══ SOURCE MATERIAL

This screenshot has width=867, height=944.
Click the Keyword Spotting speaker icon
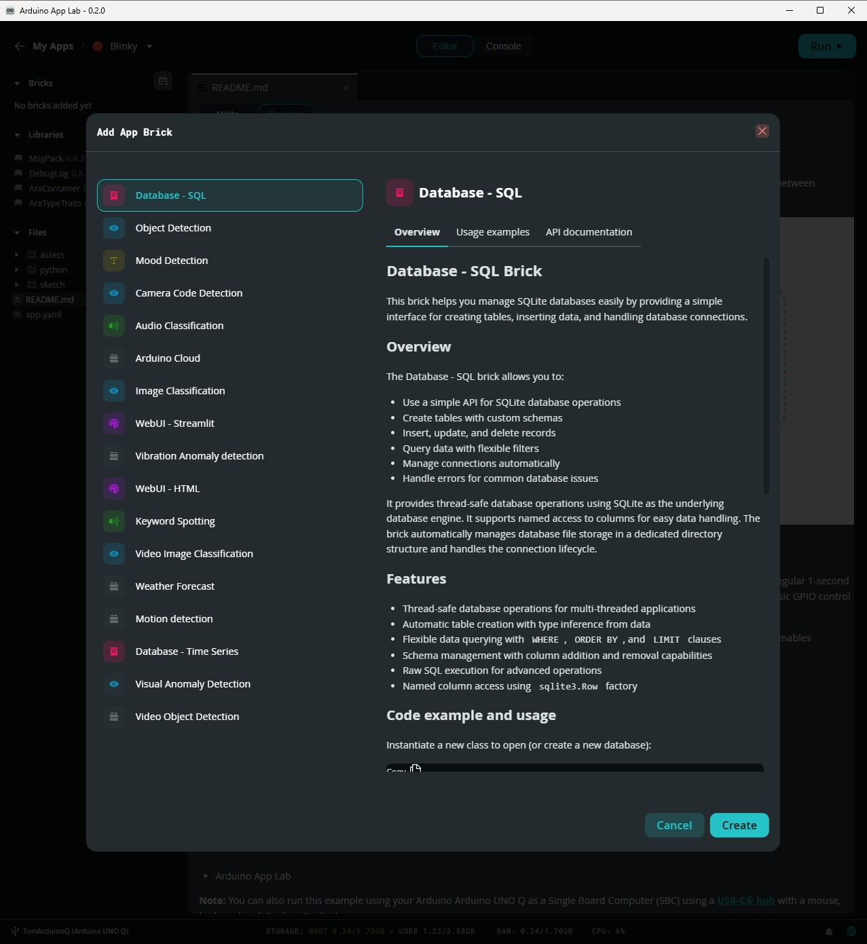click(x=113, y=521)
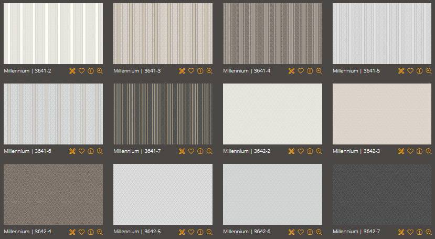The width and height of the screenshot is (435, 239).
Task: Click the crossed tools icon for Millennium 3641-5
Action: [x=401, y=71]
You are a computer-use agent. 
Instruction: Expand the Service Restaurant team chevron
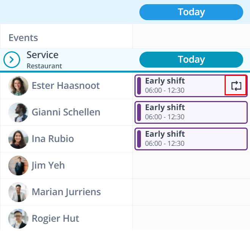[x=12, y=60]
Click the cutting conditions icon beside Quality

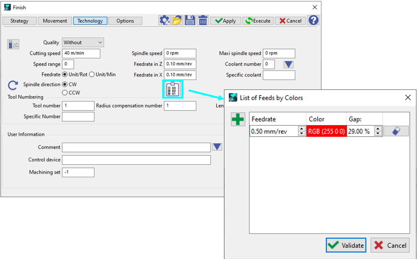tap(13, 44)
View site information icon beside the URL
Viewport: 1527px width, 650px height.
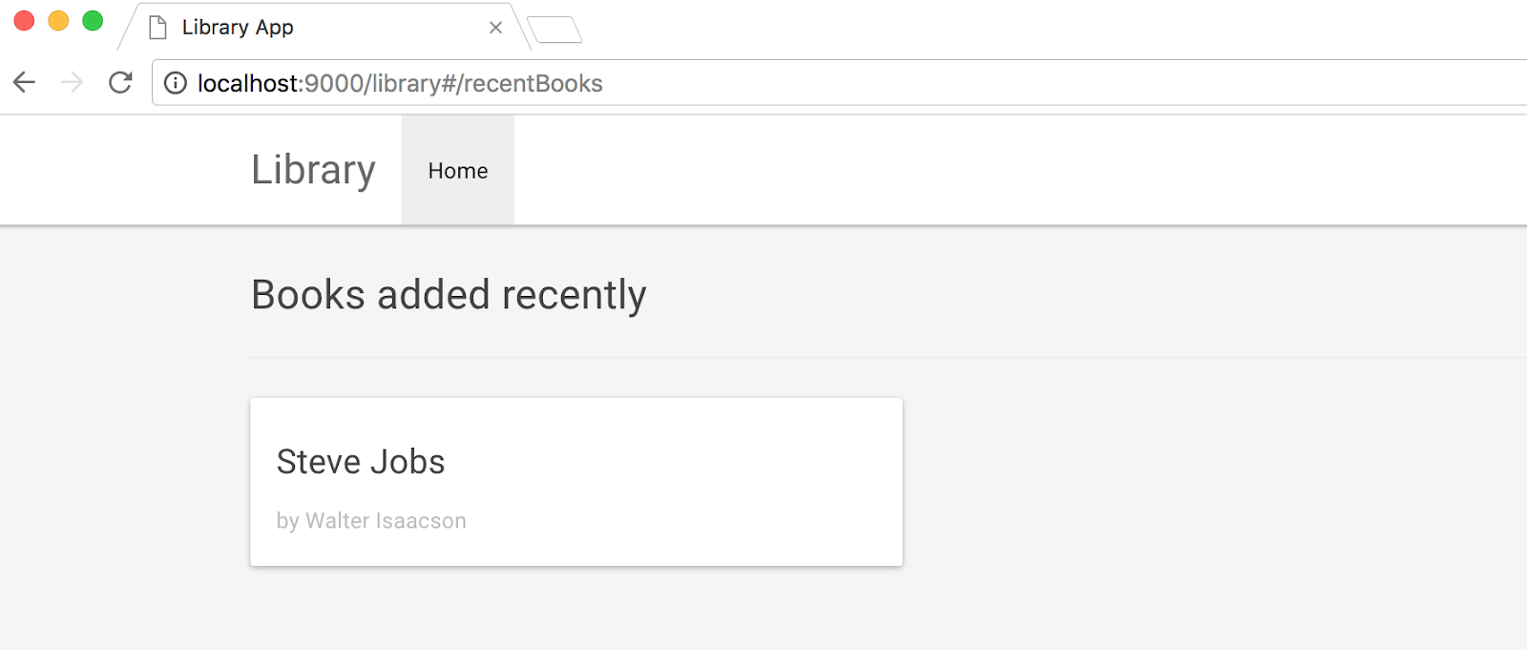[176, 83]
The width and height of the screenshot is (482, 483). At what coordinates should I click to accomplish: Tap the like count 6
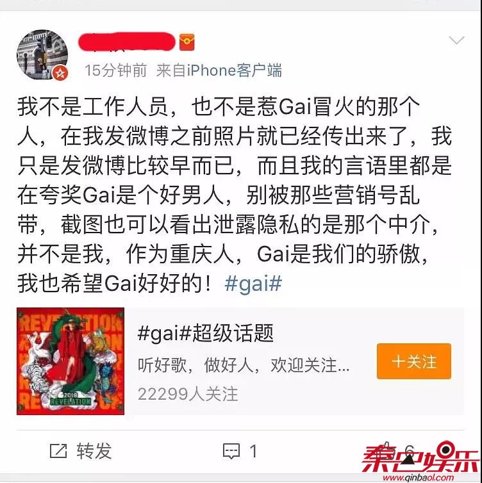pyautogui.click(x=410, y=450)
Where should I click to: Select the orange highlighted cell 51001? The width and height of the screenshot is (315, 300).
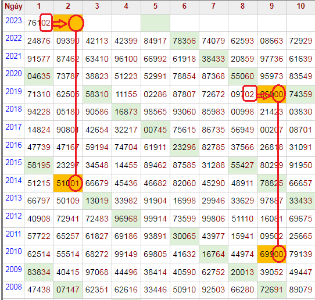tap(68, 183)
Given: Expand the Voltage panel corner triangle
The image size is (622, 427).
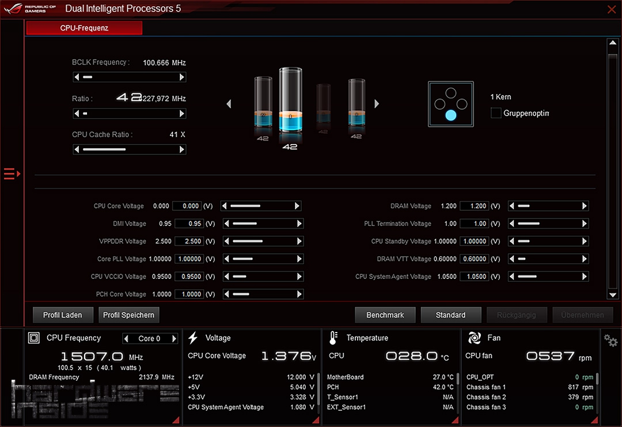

════
══ SOURCE MATERIAL

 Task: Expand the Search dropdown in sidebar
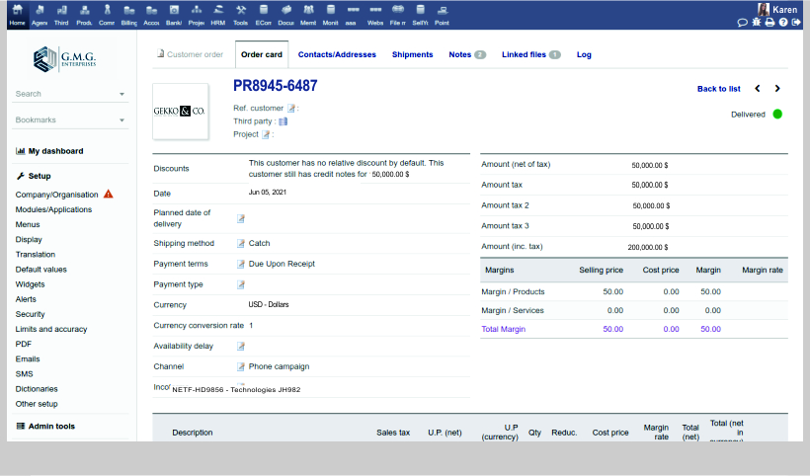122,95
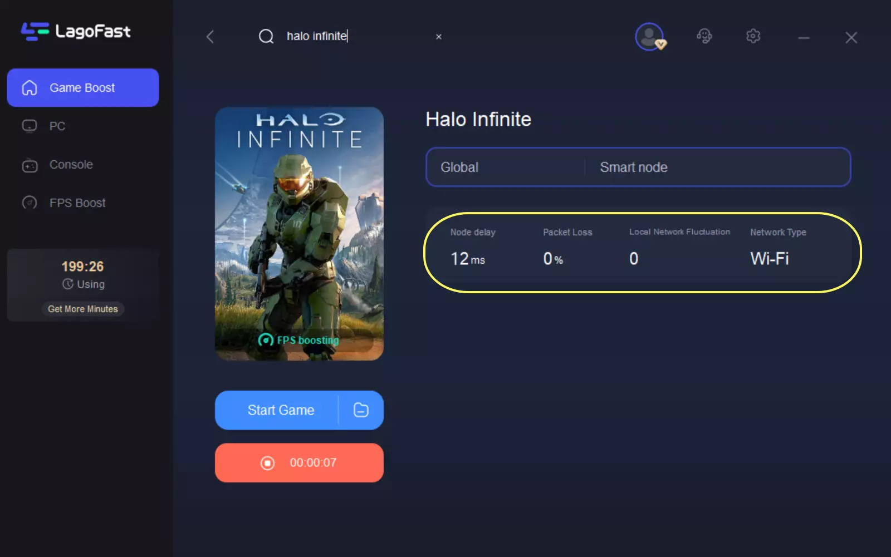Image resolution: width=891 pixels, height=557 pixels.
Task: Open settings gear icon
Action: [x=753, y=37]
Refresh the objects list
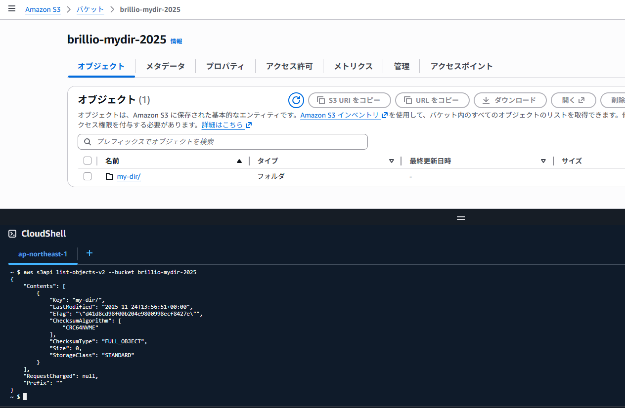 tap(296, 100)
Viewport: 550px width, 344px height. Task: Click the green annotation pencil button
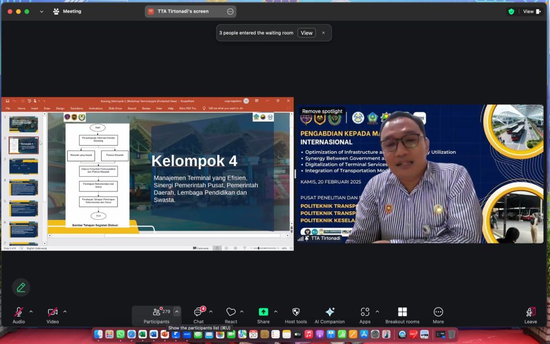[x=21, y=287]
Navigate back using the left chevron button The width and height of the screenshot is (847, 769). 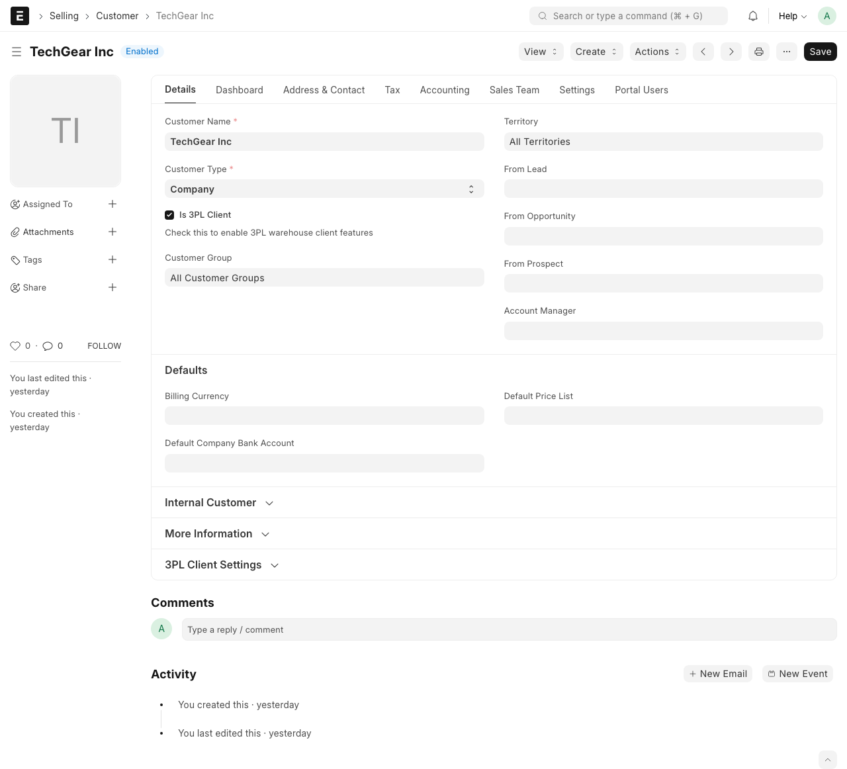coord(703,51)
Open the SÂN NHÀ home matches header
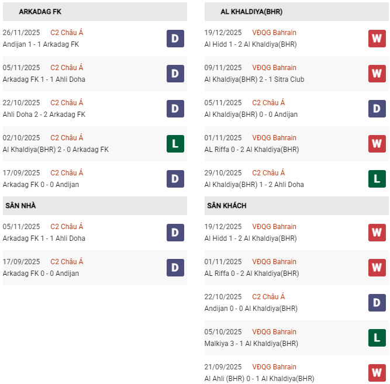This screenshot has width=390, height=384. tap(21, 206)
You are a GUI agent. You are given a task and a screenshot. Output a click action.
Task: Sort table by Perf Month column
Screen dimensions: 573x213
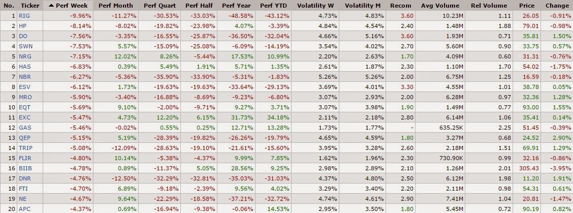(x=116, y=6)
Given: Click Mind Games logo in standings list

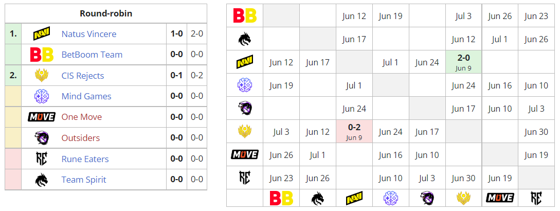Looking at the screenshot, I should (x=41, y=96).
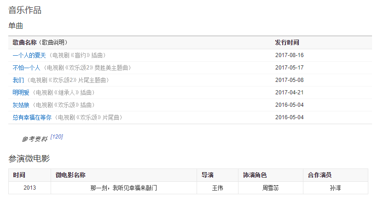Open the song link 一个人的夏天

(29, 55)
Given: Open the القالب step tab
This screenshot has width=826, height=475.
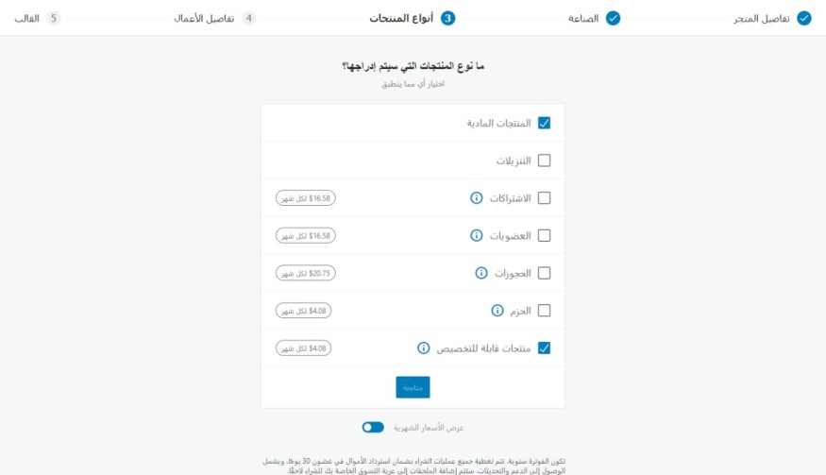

════
══ SOURCE MATERIAL

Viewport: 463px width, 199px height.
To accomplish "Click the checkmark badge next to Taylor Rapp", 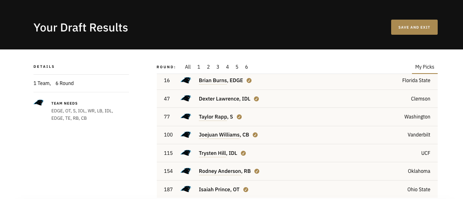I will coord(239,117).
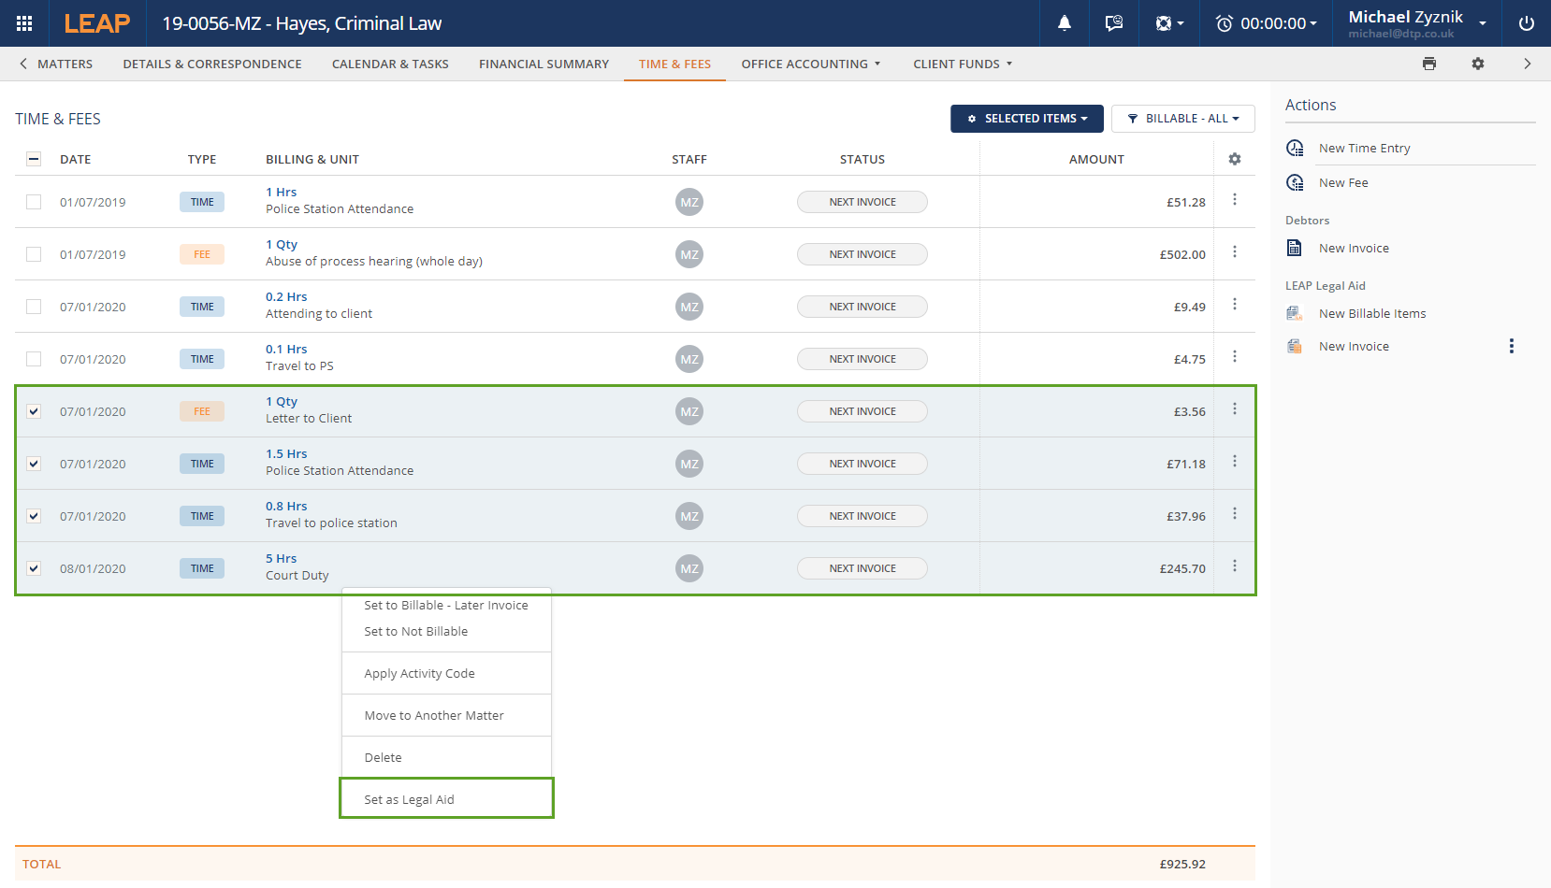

════

→ **TASK OBJECTIVE**
Write only the number of lines in the material above where the string "agent" occurs.

→ **TASK ANSWER**
2